• Request 1:
Copy every one of the records below word for word, without the pictures.

• Text section:
-------------------------

Zhaojue Temple () is a Buddhist temple located in Chenghua District of Chengdu, Sichuan, China. Zhaojue Temple has been burned down and rebuilt several times, due to the natural disasters and wars, the modern temple was completed in 1984.

History

Tang dynasty
The original temple dates back to the 7th century, during the Zhenguan period (627–649) of the Tang dynasty (618–907). At that time it initially called "Jianyuan Temple" (). Then Emperor Xuanzong (847–860) renowned it "Zhaojue Temple".

In 877, in the reign of Emperor Xizong (874–888), master Xiumeng () was proposed as the new abbot of the temple. During his tenure, Zhaojue Temple was largely extended.

Five Dynasties and Ten Kingdoms period
Zhaojue Temple was badly damaged in wars during the Five Dynasties and Ten Kingdoms period (907–960).

Song dynasty
In 1008, in the region of Emperor Zhenzong of the Song dynasty (960–1279), master Yanmei () was unanimously chosen as abbot of Zhaojue Temple. He spent 30 years to restore the temple. Under his leadership, the temple had reached unprecedented heyday with over 300 halls and buildings.

-------------------------

• Materials provided:
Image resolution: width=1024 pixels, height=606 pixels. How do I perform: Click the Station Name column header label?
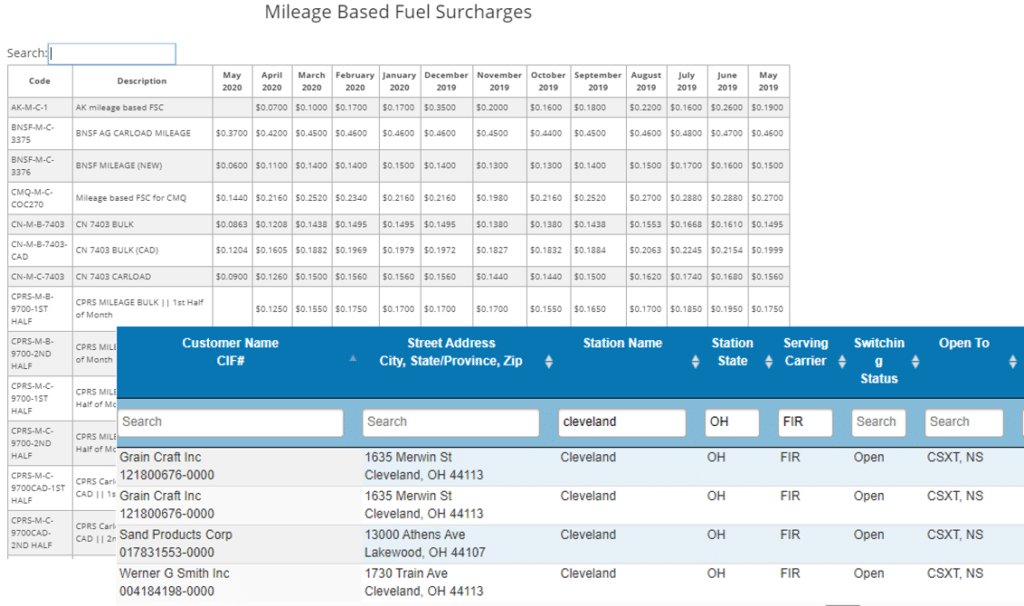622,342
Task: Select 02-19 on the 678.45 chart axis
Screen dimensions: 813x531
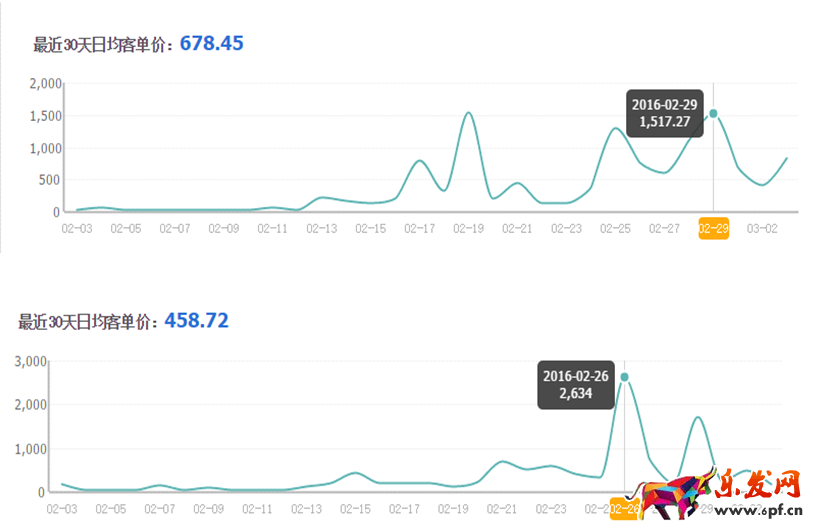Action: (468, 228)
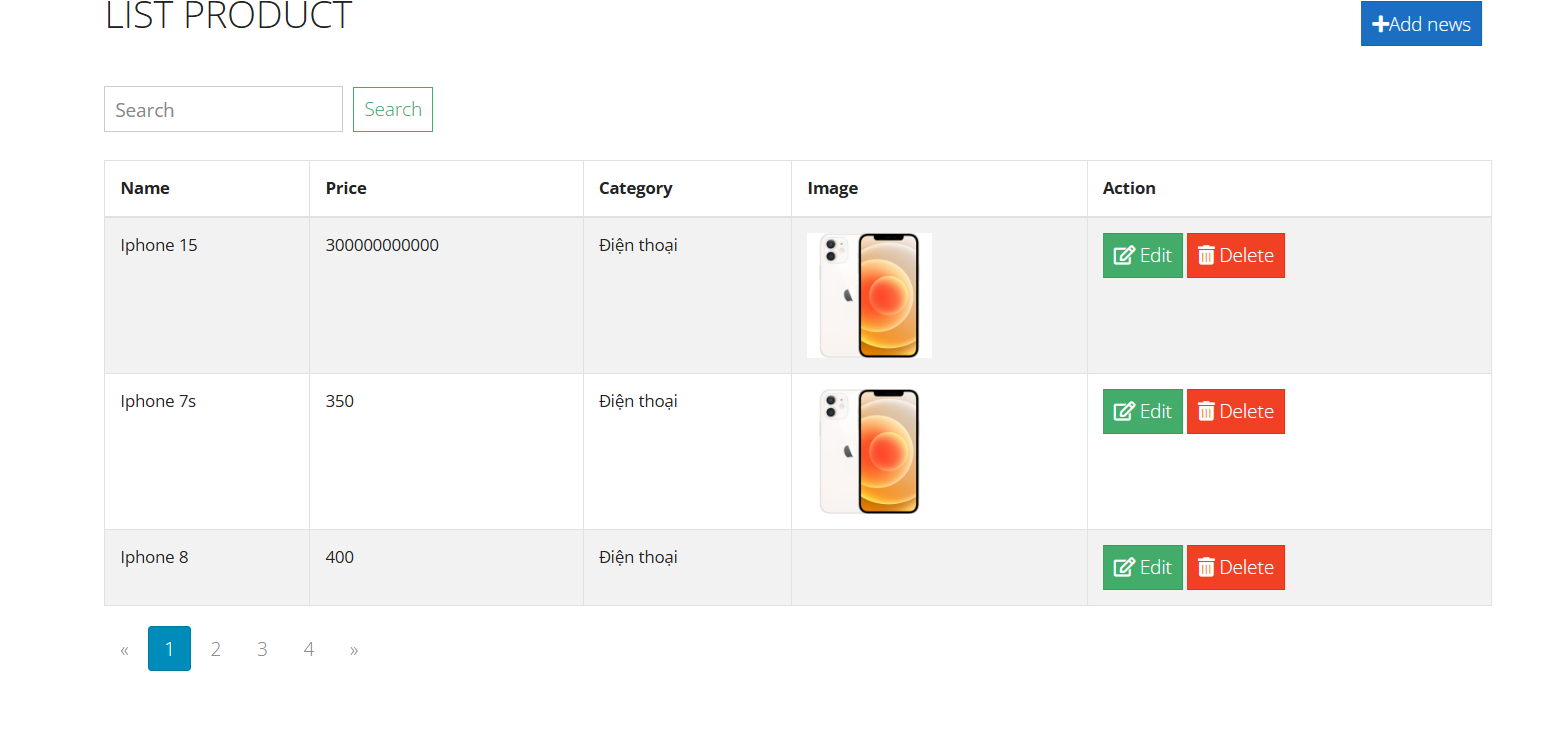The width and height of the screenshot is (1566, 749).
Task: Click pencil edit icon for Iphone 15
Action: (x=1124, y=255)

-------------------------

• Request 2:
Repeat the Zhaojue Temple text word for word from "Zhaojue Temple ()" to "was largely extended.".

• Full output 1:
Image resolution: width=1024 pixels, height=606 pixels. How do I perform: Click the Station Name column header label?
622,342
Task: Select 02-19 on the 678.45 chart axis
Screen dimensions: 813x531
Action: (468, 228)
The width and height of the screenshot is (1566, 749).
Task: Click pencil edit icon for Iphone 15
Action: (x=1124, y=255)

• Full output 2:
Zhaojue Temple () is a Buddhist temple located in Chenghua District of Chengdu, Sichuan, China. Zhaojue Temple has been burned down and rebuilt several times, due to the natural disasters and wars, the modern temple was completed in 1984.

History

Tang dynasty
The original temple dates back to the 7th century, during the Zhenguan period (627–649) of the Tang dynasty (618–907). At that time it initially called "Jianyuan Temple" (). Then Emperor Xuanzong (847–860) renowned it "Zhaojue Temple".

In 877, in the reign of Emperor Xizong (874–888), master Xiumeng () was proposed as the new abbot of the temple. During his tenure, Zhaojue Temple was largely extended.